Now may we stand together? Wonderful, precious, living Savior, would to God I could preach the gospel as I want to preach it. Would I could say those words as I want to say them. Lord, with such stammering lips is the Lord glorified. And with what feeble and halting sentences do we magnify our wonderful Savior. But our Lord, it’s in our heart to lift Thee up. And may the Spirit take the testimony, and on wings of omnipotence and inspiration bear the truth to the hearts of the people. And may they rejoice in the glory and goodness and grace of our Lord. And our Savior, tonight may it be that some will find Thee dear to their hearts and place life and heart and home and destiny with us, in our pilgrimage to heaven—facing God-ward and heavenward and Christ-ward with us. In Thy blessed and saving name, amen.

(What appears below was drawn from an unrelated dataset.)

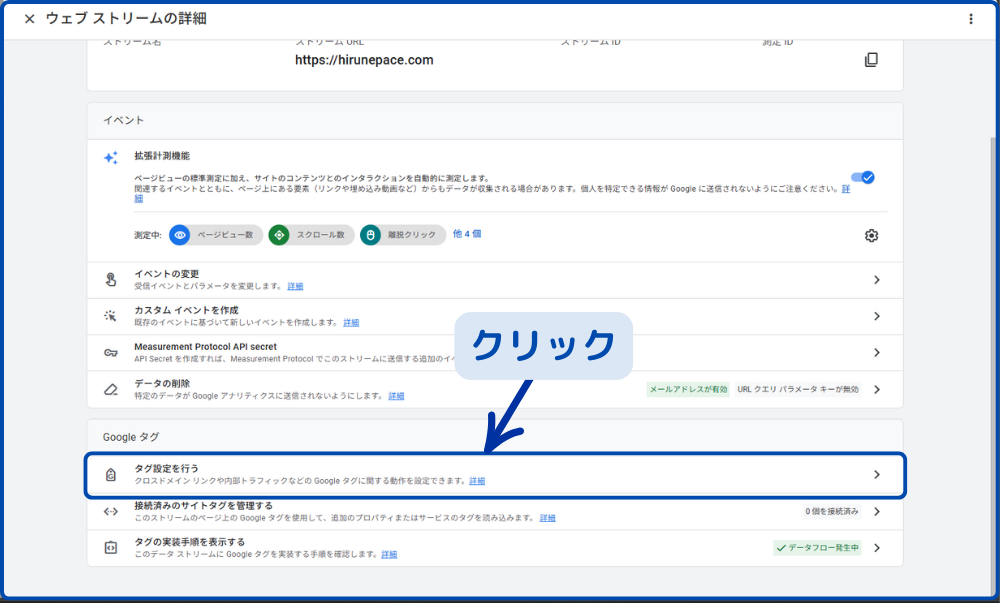
Task: Show the 他 4 個 additional events link
Action: click(x=467, y=234)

While we stand, while we pray, while we wait, while we ask God’s blessings for you; down one of these aisles, down one of these stairways, “Pastor, I am on the way. I have decided for God, and here I am, bringing my whole family with me.” Do it, and welcome. “We are going to bring our children up in the love and nurture of the Lord, we are all coming” [Ephesians 6:4]. Or a couple; or just one somebody you, “I want to be saved” [Romans 10:8-13]. Or, “I want to be baptized just like God said in His Book” [Matthew 28:19]. Or, “I want to put my life in the fellowship of this wonderful church.” Or, as the Spirit shall press the appeal to your heart, make the decision now. Do it now. Make it now. May angels attend you. May the Holy Spirit bless you as you answer with your life, while we pray, while we wait, and while we sing.